In his book Insurgency The New York Times reporter Jeremy Peters says America’s democratic unravelling began with tensions inside the Republican Party between the more educated and socially moderate leadership and the religious and working class majority. Such “hard-hats” resented the way the “blue-bloods” hogged party leadership positions, dismissed the negative impact of globalisation on jobs and belittled conservative “values” (read: racial and gender-based prejudices).

Whatever the cause, the alliance at Fox of former Richard Nixon staffer Roger Ailes and billionaire Murdoch provided a legitimating platform — amplified by the internet — for those breaking every rule of the civilised debate democracy needs to function. The reliance on facts and reason over lies and passion? Gone! The prohibition of ad hominem attacks? Gone! The requirement of consistency? Hasta la vista, baby!

Which takes us to now — not just in the US but here in Australia where we are experiencing a partisan prodrome that if not treated will flower into the hyper-partisanship that destroys democracy.

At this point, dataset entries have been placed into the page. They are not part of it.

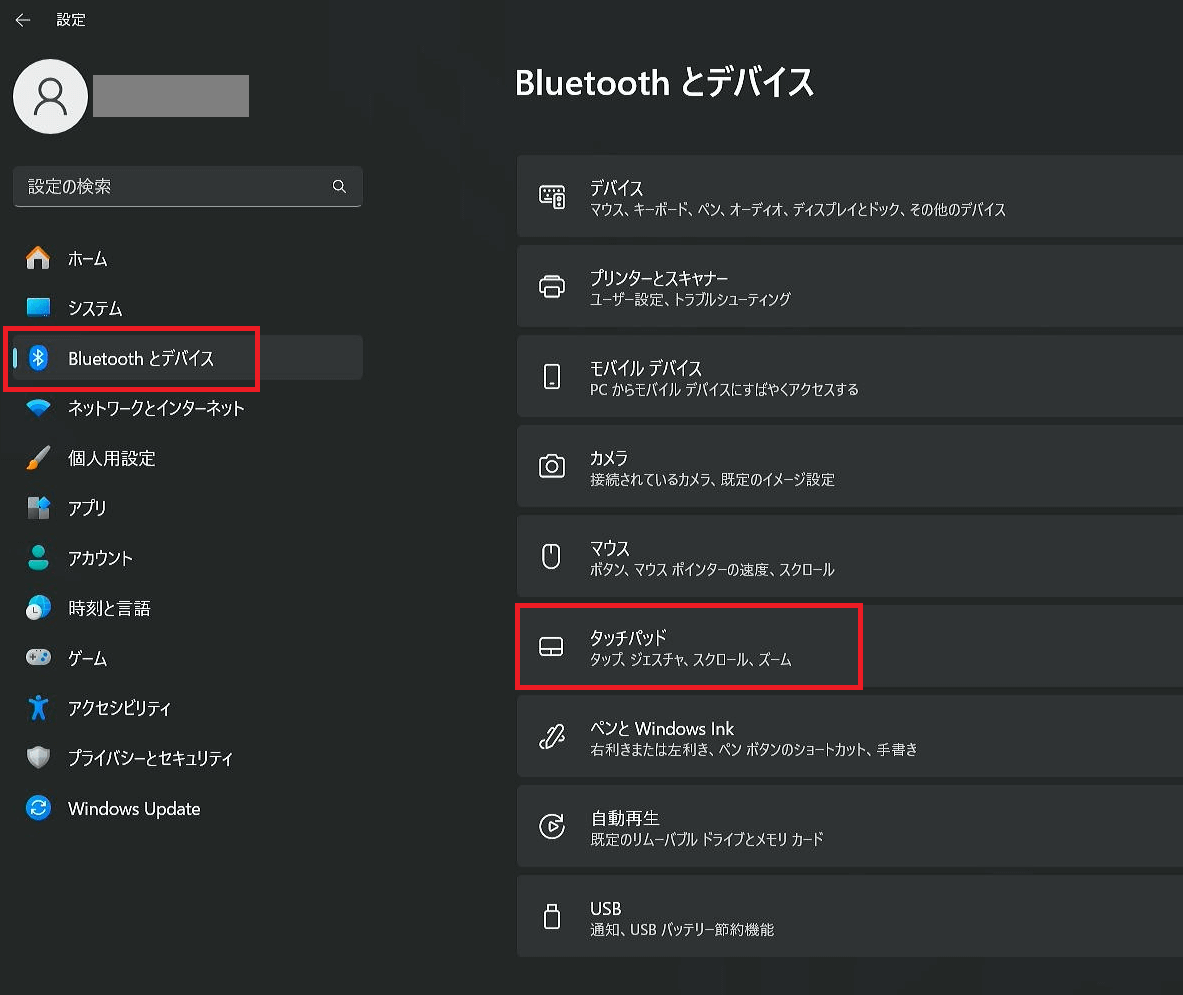Select アカウント in the sidebar
1183x995 pixels.
point(100,558)
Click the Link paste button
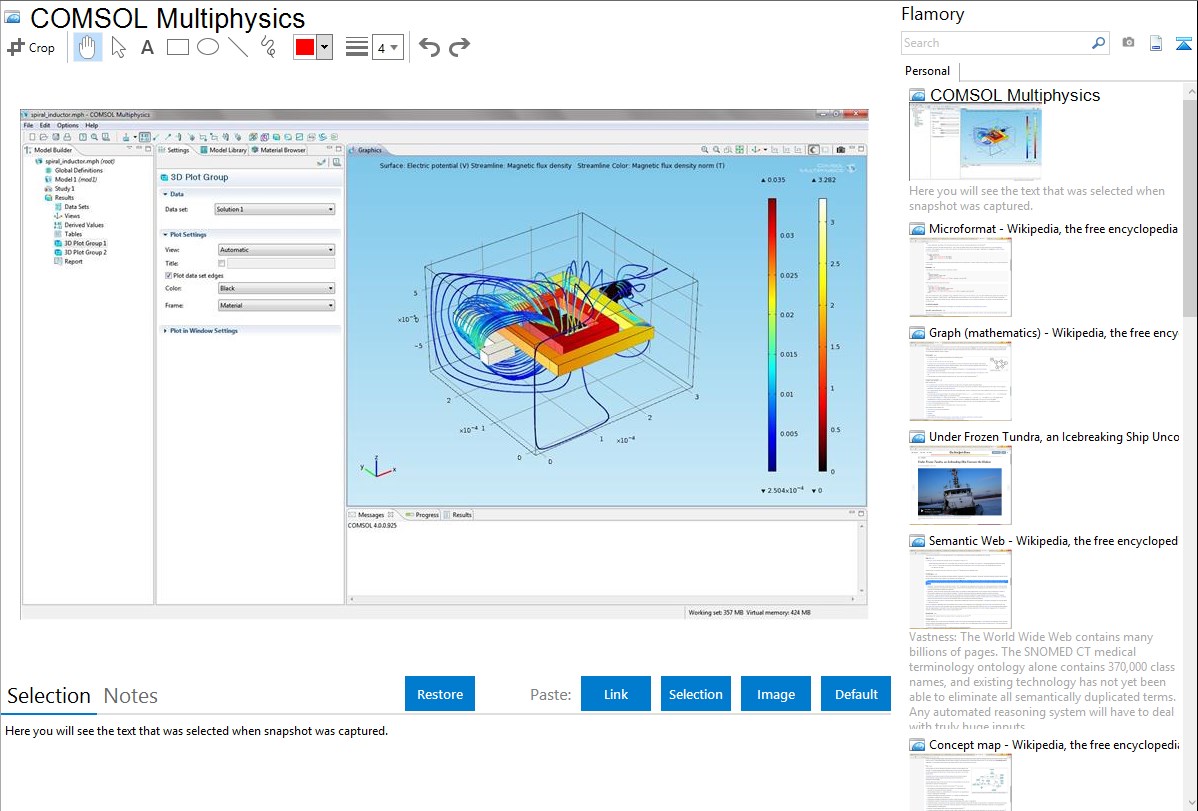Viewport: 1198px width, 811px height. coord(616,694)
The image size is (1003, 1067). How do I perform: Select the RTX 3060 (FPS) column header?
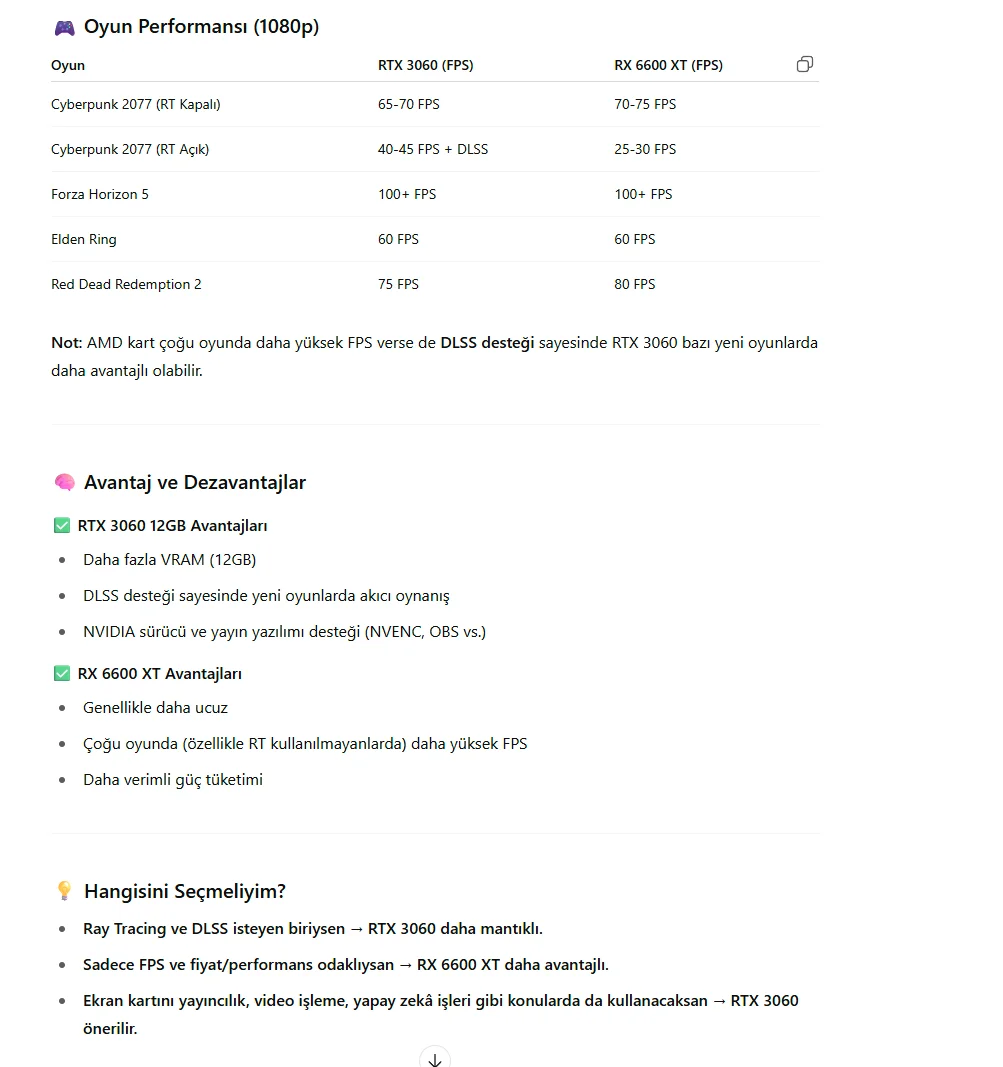[425, 66]
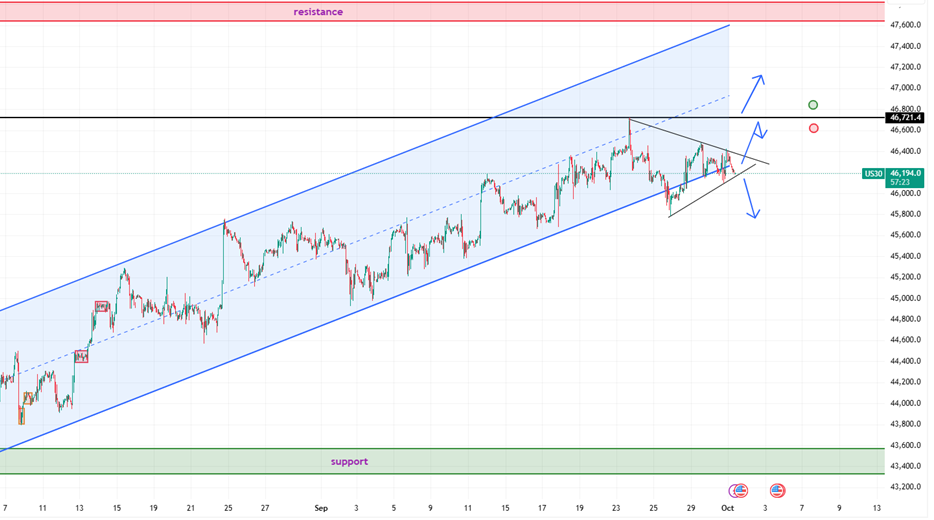Click the lower small red box near 13
This screenshot has width=934, height=520.
pos(81,355)
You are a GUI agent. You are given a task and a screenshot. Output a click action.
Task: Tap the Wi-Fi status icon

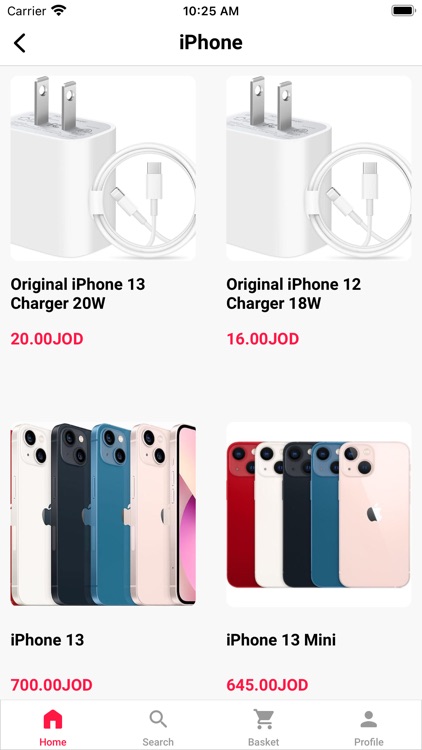pos(59,11)
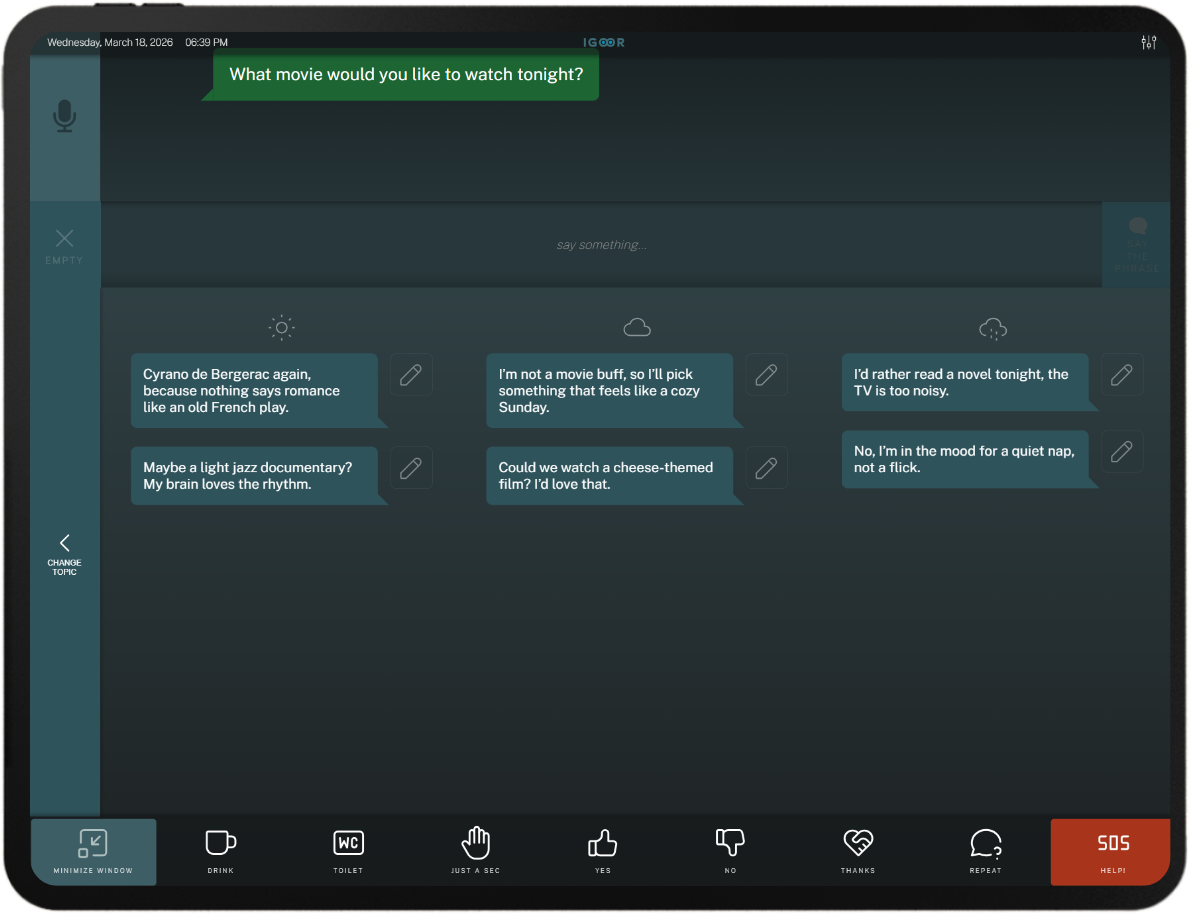
Task: Activate the microphone icon
Action: pos(64,116)
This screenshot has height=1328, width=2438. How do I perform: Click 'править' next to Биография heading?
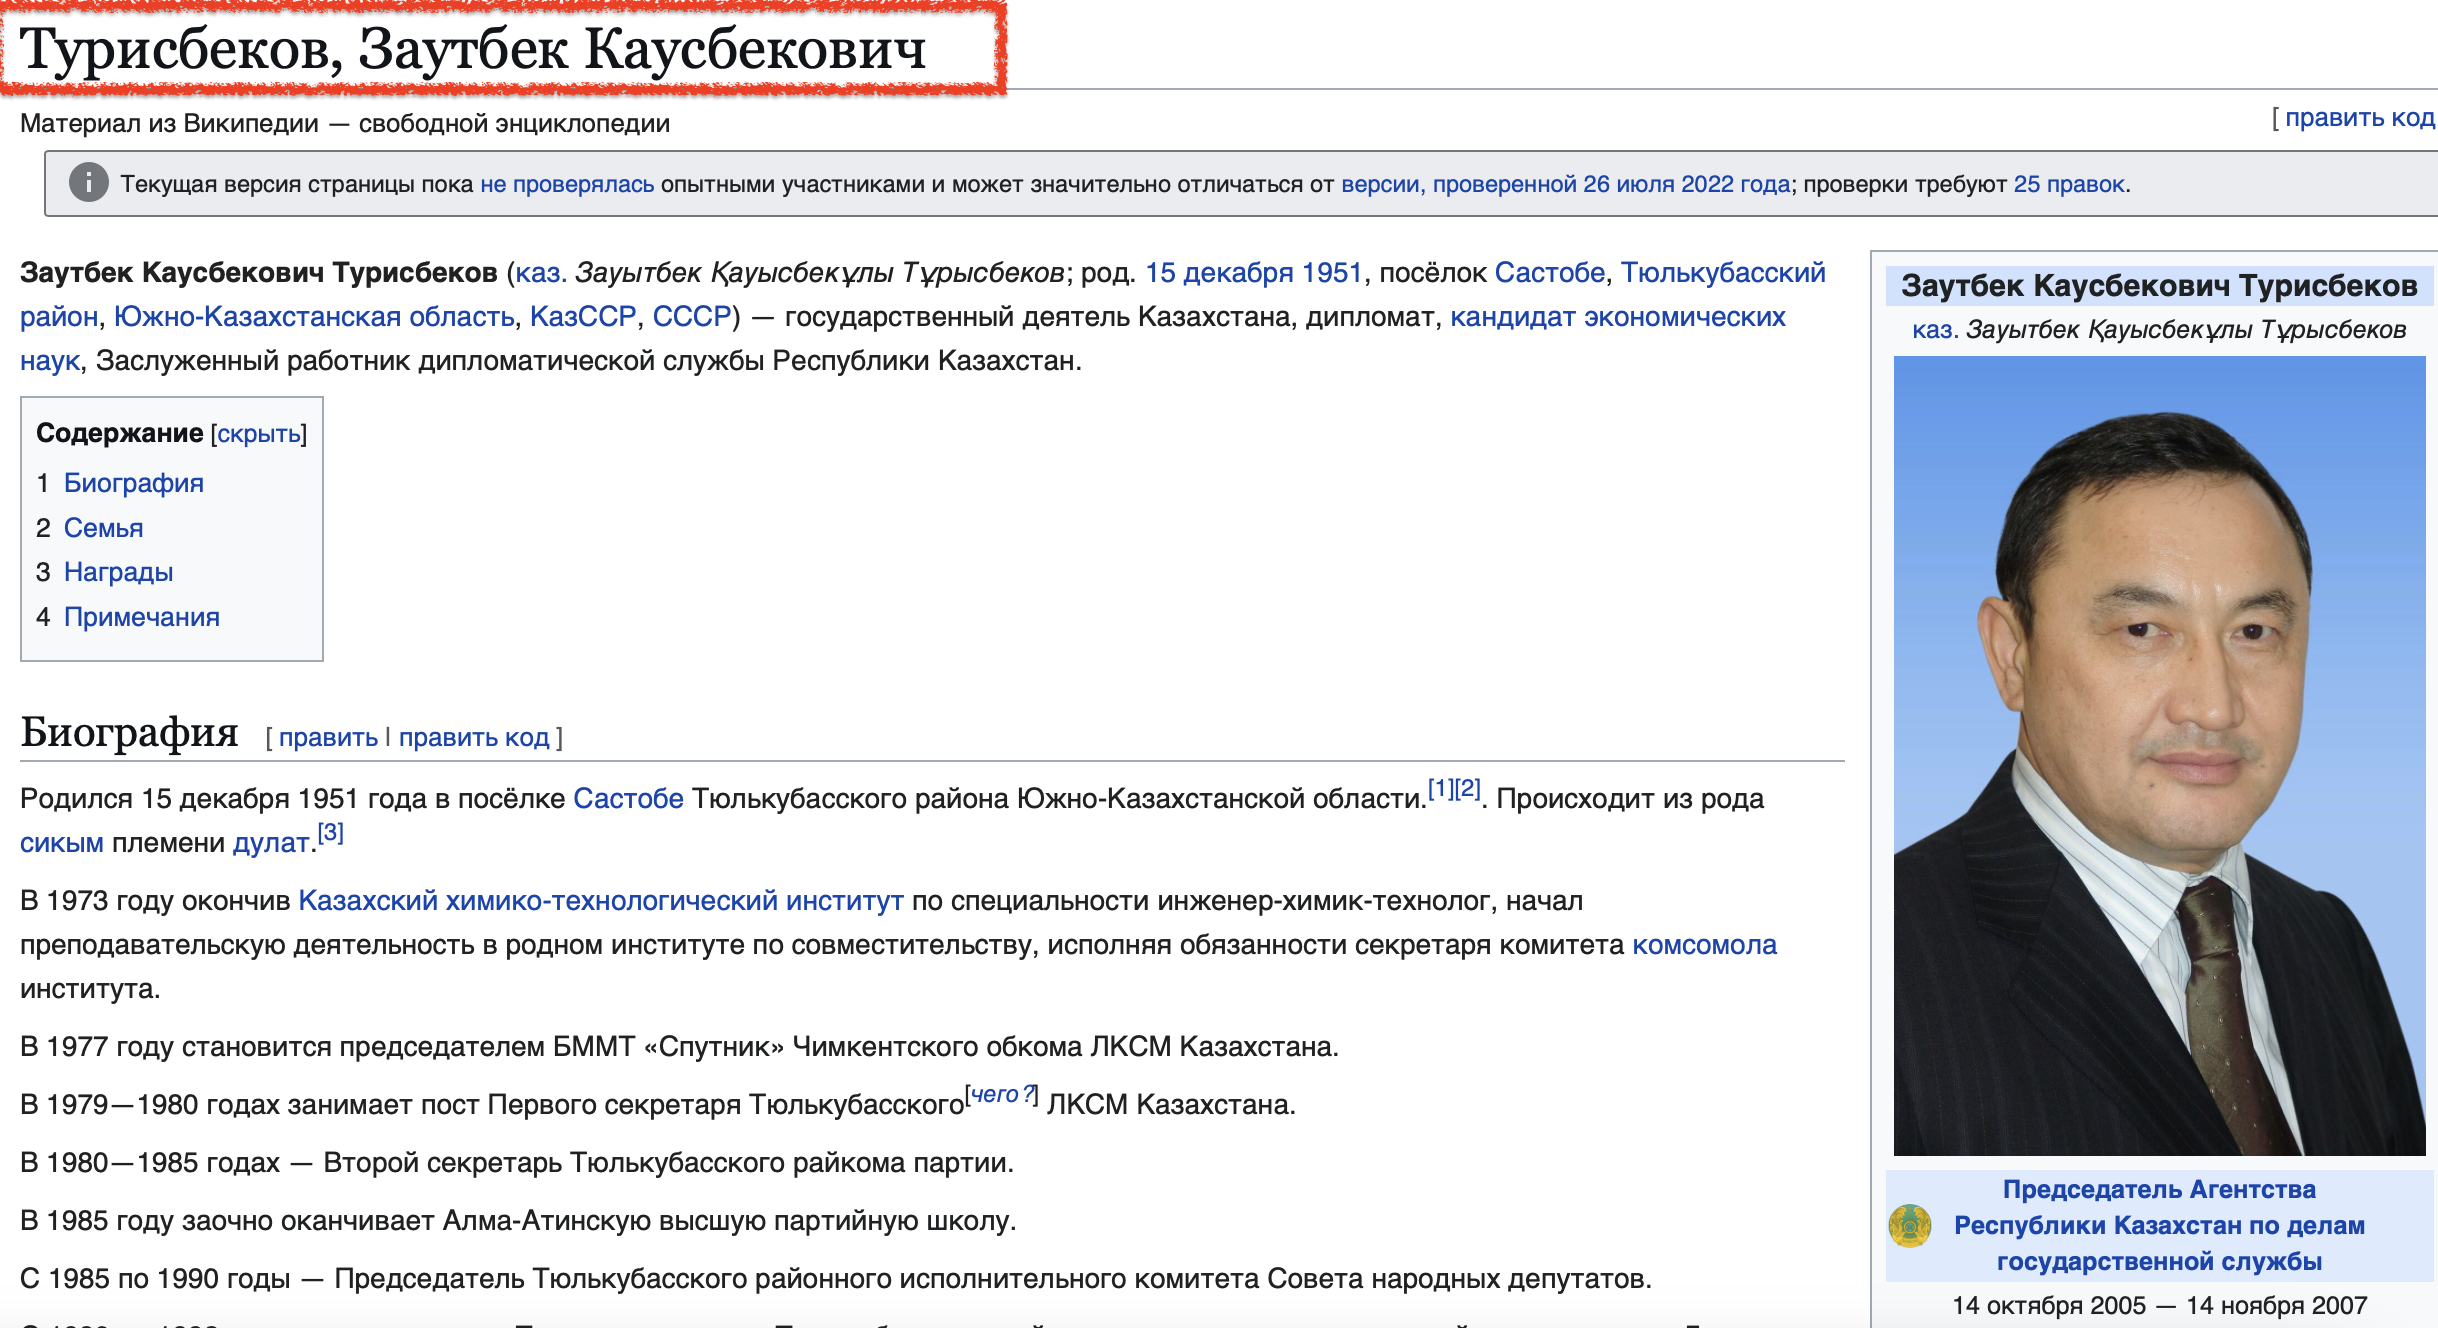[x=328, y=738]
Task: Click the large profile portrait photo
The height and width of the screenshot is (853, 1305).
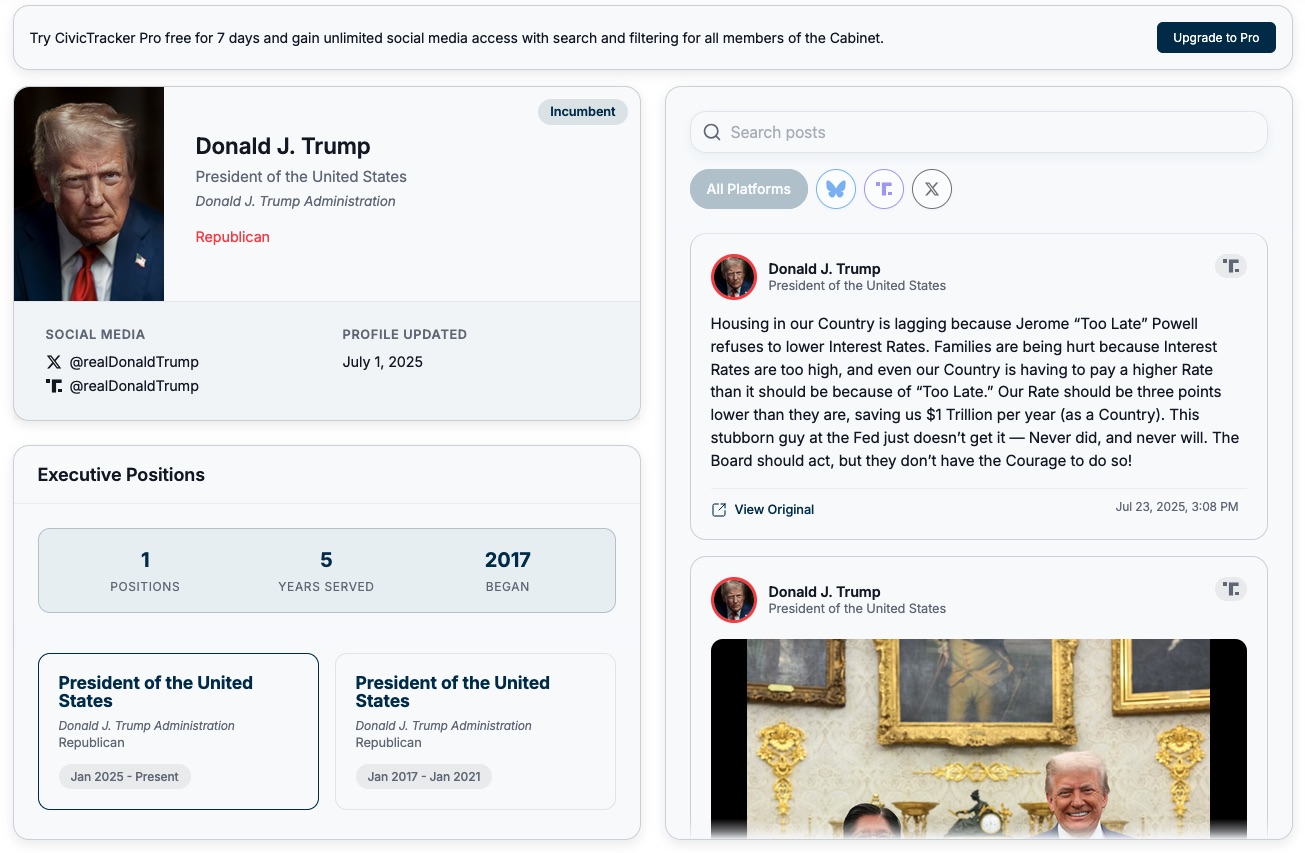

A government behind in the polls politicising national security to serve its own partisan — not the public — interest. The prime minister’s willingness to pour scorn on the heads of the alternative government by suggesting the deputy opposition leader is a traitorous Chinese stooge, despite knowing that he’s not. The partisan divide between mastheads in reporting the story, with Murdoch’s The Australian working hard to keep it alive with Monday’s headline “Albanese rightly tested on China and national security concerns” while the rest of the media, having heeded the unusual public warning of ASIO chief Mike Burgess that the beat-up is “not helpful for us” have ceased reporting at all.

Our democracy is under attack by a foreign adversary and through the corrosion caused by our own political divides. In both cases, the answer is the same: we must resist the forces that divide us and stand together as Australians.